= TASK REQUIREMENTS =
Please copy every line with the string "size" from the entries below.

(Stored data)
§

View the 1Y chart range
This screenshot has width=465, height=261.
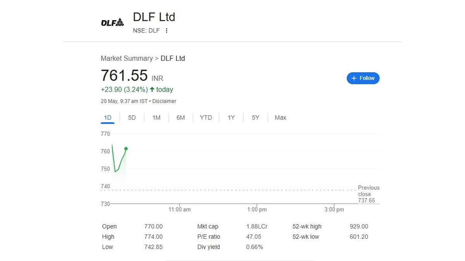(231, 118)
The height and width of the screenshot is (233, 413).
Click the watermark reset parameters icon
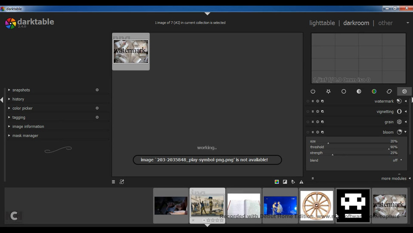click(x=317, y=101)
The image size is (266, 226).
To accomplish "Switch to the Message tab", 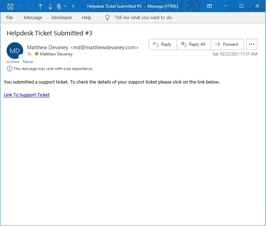I will click(33, 18).
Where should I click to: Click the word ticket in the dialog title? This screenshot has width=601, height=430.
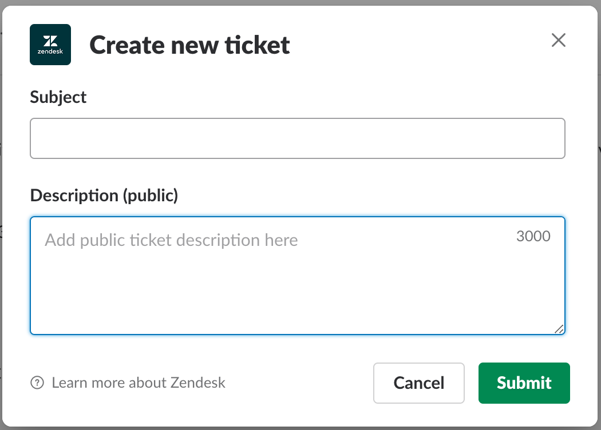[x=257, y=45]
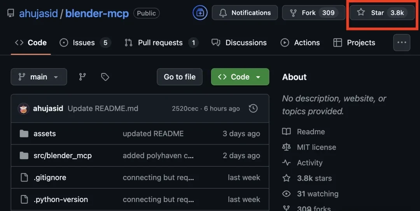
Task: Open the Notifications subscription button
Action: point(245,12)
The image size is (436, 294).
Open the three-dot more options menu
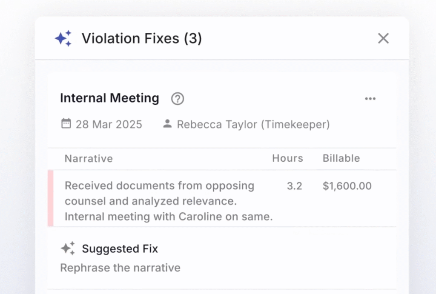click(370, 99)
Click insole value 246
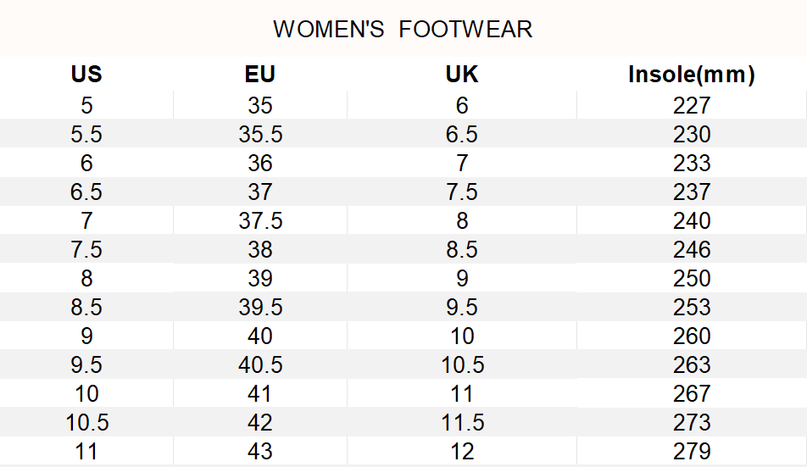807x467 pixels. 692,249
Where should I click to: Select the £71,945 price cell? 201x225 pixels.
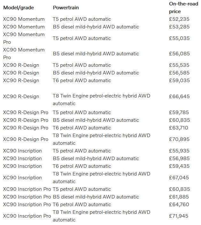[x=179, y=216]
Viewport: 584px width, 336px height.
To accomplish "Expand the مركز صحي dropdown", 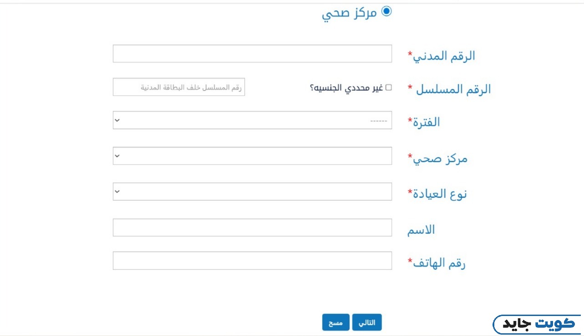I will (x=252, y=156).
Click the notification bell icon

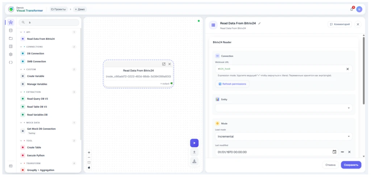(351, 9)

§

= RESPONSE TO THE EXERCISE =
The image size is (266, 226).
The image size is (436, 294).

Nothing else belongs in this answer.